╭─ The input
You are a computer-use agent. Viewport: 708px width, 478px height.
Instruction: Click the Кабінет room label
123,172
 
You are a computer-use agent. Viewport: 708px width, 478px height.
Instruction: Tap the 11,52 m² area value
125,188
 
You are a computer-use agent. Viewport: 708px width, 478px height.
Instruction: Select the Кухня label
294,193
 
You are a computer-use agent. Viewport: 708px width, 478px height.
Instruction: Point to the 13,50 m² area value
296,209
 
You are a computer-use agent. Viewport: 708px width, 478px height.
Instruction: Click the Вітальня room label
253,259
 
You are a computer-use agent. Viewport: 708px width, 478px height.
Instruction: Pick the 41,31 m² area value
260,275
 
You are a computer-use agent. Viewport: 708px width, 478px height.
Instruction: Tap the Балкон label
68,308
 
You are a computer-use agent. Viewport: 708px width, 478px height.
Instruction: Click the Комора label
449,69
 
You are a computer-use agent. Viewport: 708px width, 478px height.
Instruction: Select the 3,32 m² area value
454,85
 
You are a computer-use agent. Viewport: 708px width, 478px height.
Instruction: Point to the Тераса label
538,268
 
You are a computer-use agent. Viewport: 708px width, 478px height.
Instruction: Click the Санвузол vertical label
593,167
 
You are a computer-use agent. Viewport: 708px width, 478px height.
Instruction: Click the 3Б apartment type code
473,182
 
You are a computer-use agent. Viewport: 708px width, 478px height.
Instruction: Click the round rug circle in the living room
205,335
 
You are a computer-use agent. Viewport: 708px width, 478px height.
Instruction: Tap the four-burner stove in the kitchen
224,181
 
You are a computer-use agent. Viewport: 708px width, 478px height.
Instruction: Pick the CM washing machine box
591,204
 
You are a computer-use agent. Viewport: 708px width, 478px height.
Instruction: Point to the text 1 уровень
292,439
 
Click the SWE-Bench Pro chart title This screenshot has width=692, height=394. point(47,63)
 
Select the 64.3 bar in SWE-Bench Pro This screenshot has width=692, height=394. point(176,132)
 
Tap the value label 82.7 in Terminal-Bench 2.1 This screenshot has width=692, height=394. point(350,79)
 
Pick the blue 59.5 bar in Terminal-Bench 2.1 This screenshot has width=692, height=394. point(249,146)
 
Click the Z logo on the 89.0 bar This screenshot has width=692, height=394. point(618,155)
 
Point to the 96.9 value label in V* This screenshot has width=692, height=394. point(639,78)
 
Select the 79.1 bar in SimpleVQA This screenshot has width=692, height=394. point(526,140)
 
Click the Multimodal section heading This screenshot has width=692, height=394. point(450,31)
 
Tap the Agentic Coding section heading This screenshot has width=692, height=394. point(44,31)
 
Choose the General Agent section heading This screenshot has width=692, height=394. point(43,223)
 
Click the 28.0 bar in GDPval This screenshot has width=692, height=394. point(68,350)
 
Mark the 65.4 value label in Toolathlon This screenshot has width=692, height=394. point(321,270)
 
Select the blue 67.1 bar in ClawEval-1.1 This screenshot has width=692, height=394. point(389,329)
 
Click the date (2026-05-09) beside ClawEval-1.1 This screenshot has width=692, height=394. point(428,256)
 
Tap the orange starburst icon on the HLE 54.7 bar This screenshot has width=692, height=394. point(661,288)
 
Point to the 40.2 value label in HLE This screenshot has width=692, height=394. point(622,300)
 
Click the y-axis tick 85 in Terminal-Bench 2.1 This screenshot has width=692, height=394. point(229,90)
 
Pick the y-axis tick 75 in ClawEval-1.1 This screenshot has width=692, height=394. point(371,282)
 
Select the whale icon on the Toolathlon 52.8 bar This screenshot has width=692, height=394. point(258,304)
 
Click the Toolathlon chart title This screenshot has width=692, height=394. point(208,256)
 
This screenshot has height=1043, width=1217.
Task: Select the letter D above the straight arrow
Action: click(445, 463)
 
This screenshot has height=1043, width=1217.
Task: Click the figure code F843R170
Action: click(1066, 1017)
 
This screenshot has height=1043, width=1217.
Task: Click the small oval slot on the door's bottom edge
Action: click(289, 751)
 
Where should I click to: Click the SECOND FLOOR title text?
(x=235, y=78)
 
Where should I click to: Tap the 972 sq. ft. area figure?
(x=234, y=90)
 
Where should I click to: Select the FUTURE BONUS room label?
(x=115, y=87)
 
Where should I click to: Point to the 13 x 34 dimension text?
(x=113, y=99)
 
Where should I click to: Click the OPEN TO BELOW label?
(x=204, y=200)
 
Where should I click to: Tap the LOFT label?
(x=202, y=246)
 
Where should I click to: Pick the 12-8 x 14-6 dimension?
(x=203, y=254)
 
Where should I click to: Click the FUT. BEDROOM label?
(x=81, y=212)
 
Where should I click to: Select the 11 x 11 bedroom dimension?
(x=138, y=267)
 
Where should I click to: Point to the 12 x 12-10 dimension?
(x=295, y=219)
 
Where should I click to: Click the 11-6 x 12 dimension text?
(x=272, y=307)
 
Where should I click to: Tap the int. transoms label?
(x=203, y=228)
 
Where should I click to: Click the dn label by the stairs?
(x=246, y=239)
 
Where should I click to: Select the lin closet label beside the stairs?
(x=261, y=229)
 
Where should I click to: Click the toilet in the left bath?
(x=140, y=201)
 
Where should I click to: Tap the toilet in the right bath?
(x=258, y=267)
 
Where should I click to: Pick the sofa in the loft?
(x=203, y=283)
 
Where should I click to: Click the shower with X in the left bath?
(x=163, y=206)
╰─
What is required ▸ Reproduce every one of the entries above word for word, keeping each line as it stands.

Answer to the task ▸
You are a computer-use agent. Viewport: 708px width, 478px height.
Instruction: Click the Кабінет room label
123,172
 
You are a computer-use agent. Viewport: 708px width, 478px height.
Instruction: Tap the 11,52 m² area value
125,188
 
You are a computer-use agent. Viewport: 708px width, 478px height.
Instruction: Select the Кухня label
294,193
 
You are a computer-use agent. Viewport: 708px width, 478px height.
Instruction: Point to the 13,50 m² area value
296,209
 
You are a computer-use agent. Viewport: 708px width, 478px height.
Instruction: Click the Вітальня room label
253,259
 
You are a computer-use agent. Viewport: 708px width, 478px height.
Instruction: Pick the 41,31 m² area value
260,275
 
You are a computer-use agent. Viewport: 708px width, 478px height.
Instruction: Tap the Балкон label
68,308
 
You are a computer-use agent. Viewport: 708px width, 478px height.
Instruction: Click the Комора label
449,69
 
You are a computer-use agent. Viewport: 708px width, 478px height.
Instruction: Select the 3,32 m² area value
454,85
 
You are a computer-use agent. Viewport: 708px width, 478px height.
Instruction: Point to the Тераса label
538,268
 
You are a computer-use agent. Viewport: 708px width, 478px height.
Instruction: Click the Санвузол vertical label
593,167
 
You are a computer-use agent. Viewport: 708px width, 478px height.
Instruction: Click the 3Б apartment type code
473,182
 
You are a computer-use agent. Viewport: 708px width, 478px height.
Instruction: Click the round rug circle in the living room
205,335
 
You are a computer-use agent. Viewport: 708px width, 478px height.
Instruction: Tap the four-burner stove in the kitchen
224,181
 
You are a computer-use agent. Viewport: 708px width, 478px height.
Instruction: Pick the CM washing machine box
591,204
 
You are a computer-use agent. Viewport: 708px width, 478px height.
Instruction: Point to the text 1 уровень
292,439
 
Click the SWE-Bench Pro chart title This screenshot has width=692, height=394. point(47,63)
 
Select the 64.3 bar in SWE-Bench Pro This screenshot has width=692, height=394. point(176,132)
 
Tap the value label 82.7 in Terminal-Bench 2.1 This screenshot has width=692, height=394. point(350,79)
 
Pick the blue 59.5 bar in Terminal-Bench 2.1 This screenshot has width=692, height=394. point(249,146)
 
Click the Z logo on the 89.0 bar This screenshot has width=692, height=394. point(618,155)
 
Point to the 96.9 value label in V* This screenshot has width=692, height=394. point(639,78)
 
Select the 79.1 bar in SimpleVQA This screenshot has width=692, height=394. point(526,140)
 
Click the Multimodal section heading This screenshot has width=692, height=394. point(450,31)
 
Tap the Agentic Coding section heading This screenshot has width=692, height=394. point(44,31)
 
Choose the General Agent section heading This screenshot has width=692, height=394. point(43,223)
 
Click the 28.0 bar in GDPval This screenshot has width=692, height=394. point(68,350)
 
Mark the 65.4 value label in Toolathlon This screenshot has width=692, height=394. point(321,270)
 
Select the blue 67.1 bar in ClawEval-1.1 This screenshot has width=692, height=394. point(389,329)
 
Click the date (2026-05-09) beside ClawEval-1.1 This screenshot has width=692, height=394. point(428,256)
 
Tap the orange starburst icon on the HLE 54.7 bar This screenshot has width=692, height=394. point(661,288)
 
Point to the 40.2 value label in HLE This screenshot has width=692, height=394. point(622,300)
 
Click the y-axis tick 85 in Terminal-Bench 2.1 This screenshot has width=692, height=394. point(229,90)
 
Pick the y-axis tick 75 in ClawEval-1.1 This screenshot has width=692, height=394. point(371,282)
 
Select the whale icon on the Toolathlon 52.8 bar This screenshot has width=692, height=394. point(258,304)
 
Click the Toolathlon chart title This screenshot has width=692, height=394. point(208,256)
 
This screenshot has height=1043, width=1217.
Task: Select the letter D above the straight arrow
Action: click(445, 463)
 
This screenshot has height=1043, width=1217.
Task: Click the figure code F843R170
Action: click(1066, 1017)
 
This screenshot has height=1043, width=1217.
Task: Click the small oval slot on the door's bottom edge
Action: click(289, 751)
 
Where should I click to: Click the SECOND FLOOR title text?
(x=235, y=78)
 
Where should I click to: Tap the 972 sq. ft. area figure?
(x=234, y=90)
 
Where should I click to: Select the FUTURE BONUS room label?
(x=115, y=87)
 
Where should I click to: Point to the 13 x 34 dimension text?
(x=113, y=99)
 
Where should I click to: Click the OPEN TO BELOW label?
(x=204, y=200)
 
Where should I click to: Tap the LOFT label?
(x=202, y=246)
 
Where should I click to: Pick the 12-8 x 14-6 dimension?
(x=203, y=254)
 
Where should I click to: Click the FUT. BEDROOM label?
(x=81, y=212)
 
Where should I click to: Select the 11 x 11 bedroom dimension?
(x=138, y=267)
 
Where should I click to: Point to the 12 x 12-10 dimension?
(x=295, y=219)
 
Where should I click to: Click the 11-6 x 12 dimension text?
(x=272, y=307)
 
Where should I click to: Tap the int. transoms label?
(x=203, y=228)
 
Where should I click to: Click the dn label by the stairs?
(x=246, y=239)
 
Where should I click to: Select the lin closet label beside the stairs?
(x=261, y=229)
 
Where should I click to: Click the toilet in the left bath?
(x=140, y=201)
 
Where should I click to: Tap the toilet in the right bath?
(x=258, y=267)
 
Where should I click to: Pick the sofa in the loft?
(x=203, y=283)
 
Where should I click to: Click the shower with X in the left bath?
(x=163, y=206)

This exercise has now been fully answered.